Saturday, April 22, 2006

France's Ties With African Leaders Fading - Yahoo! News

France's Ties With African Leaders Fading - Yahoo! News: "PARIS - When hundreds of rebels in pickup trucks attacked his capital, Chad's President Idriss Deby did what comes naturally: He telephoned French
President Jacques Chirac.

Now, with Chirac nearing the end of his tenure, France's tradition of close personal ties with leaders of its former African colonies appears on the way out — and other world powers could fill the void.

Like predecessors stretching back to Charles de Gaulle, Chirac has long had an African connection and has built many African contacts over his four decades in politics. As president since 1995, he has continued the practice of holding summits with African leaders every two years.

For France, the payoff has been both economic and diplomatic. From regimes France backs militarily, Paris receives support at the
United Nations. African leaders in turn enjoy French military, economic and technical assistance.

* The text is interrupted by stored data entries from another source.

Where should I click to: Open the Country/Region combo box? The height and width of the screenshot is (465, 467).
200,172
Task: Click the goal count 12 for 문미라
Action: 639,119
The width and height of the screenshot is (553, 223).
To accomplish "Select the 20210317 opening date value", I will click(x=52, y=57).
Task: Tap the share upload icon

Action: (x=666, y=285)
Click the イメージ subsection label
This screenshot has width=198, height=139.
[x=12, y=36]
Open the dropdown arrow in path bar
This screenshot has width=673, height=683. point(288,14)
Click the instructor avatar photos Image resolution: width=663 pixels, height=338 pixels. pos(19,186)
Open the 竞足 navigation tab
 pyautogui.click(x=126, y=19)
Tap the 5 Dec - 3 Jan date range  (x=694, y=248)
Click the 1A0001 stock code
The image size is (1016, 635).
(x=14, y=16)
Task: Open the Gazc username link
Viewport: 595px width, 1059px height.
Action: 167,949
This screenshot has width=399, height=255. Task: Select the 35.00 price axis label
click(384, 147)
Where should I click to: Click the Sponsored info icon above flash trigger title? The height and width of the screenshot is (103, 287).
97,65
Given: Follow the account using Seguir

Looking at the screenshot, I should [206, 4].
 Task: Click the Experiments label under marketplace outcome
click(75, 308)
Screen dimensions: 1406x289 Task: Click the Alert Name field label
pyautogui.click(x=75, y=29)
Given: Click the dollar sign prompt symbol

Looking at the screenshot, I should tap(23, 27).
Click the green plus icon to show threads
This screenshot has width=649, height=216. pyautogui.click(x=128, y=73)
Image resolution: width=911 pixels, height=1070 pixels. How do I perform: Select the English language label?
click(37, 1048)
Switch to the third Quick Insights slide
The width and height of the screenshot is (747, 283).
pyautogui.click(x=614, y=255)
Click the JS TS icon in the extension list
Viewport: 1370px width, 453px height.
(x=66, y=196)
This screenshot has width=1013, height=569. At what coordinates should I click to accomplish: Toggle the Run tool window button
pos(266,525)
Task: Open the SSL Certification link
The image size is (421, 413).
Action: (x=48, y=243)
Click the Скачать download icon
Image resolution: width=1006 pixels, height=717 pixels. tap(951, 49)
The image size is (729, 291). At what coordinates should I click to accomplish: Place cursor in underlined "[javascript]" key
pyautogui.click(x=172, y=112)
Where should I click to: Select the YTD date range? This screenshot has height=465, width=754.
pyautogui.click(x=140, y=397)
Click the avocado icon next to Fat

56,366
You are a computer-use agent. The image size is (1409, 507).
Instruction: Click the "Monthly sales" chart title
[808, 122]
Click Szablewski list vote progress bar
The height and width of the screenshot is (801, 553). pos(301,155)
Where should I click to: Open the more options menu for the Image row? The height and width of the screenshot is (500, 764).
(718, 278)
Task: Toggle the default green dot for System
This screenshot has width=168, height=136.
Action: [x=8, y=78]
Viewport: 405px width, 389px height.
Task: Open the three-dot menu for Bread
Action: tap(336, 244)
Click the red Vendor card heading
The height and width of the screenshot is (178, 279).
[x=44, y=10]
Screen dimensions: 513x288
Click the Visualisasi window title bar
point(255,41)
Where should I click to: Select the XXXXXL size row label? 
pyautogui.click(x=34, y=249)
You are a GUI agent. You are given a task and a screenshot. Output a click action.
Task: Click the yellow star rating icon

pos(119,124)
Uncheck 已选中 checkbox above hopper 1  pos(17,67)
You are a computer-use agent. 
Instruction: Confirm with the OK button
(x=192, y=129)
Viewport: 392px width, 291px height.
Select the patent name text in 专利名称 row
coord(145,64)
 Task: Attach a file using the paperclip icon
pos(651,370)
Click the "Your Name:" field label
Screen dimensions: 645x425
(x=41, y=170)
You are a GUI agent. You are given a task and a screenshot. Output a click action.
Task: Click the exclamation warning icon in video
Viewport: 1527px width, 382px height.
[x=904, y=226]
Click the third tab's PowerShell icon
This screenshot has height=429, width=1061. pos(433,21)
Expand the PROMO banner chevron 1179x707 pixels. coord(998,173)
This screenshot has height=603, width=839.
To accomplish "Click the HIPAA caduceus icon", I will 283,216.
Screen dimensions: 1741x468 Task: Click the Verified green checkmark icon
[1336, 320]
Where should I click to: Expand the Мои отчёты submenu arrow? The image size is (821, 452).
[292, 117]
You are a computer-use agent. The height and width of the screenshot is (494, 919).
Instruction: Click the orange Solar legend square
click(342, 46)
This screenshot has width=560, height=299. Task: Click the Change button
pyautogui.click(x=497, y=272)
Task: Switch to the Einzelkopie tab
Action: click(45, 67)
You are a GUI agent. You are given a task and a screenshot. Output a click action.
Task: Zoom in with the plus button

But Chirac's sagging political fortunes, his health problems and advancing age — he turns 74 this year — make it highly unlikely that he will stand for another presidential term in 2007. With him gone, to whom will Deby and other African leaders turn?

'The departure of Chirac from the political scene will change the nature of relations between France and Africa,' said Africa expert Albert Boungi, an international law professor at Reims University, east of Paris....

The United States, and possibly China, could step in, mainly to tap oil. Chad exports 160,000 barrels a day through a U.S.-Malaysia consortium including Exxon Mobil, Chevron and Petronas....

Relations between Britain — Africa's other major former colonial power — and its one-time colonies also often are close, but they did not develop along the same lines, for cultural and political reasons. Africans under French rule could aspire to French citizenship and former French colonies pegged their currencies to the franc and now the euro, while Britain kept its African subjects at a distance.

France says stability is priority No. 1 in its former African colonies. Its frequent calls for greater democracy in Africa often ring hollow, given France's track record of dealing with despots and leaders-for-life in many countries over the years, seemingly more comfortable with familiar dictators than the unknowns democracy might bring.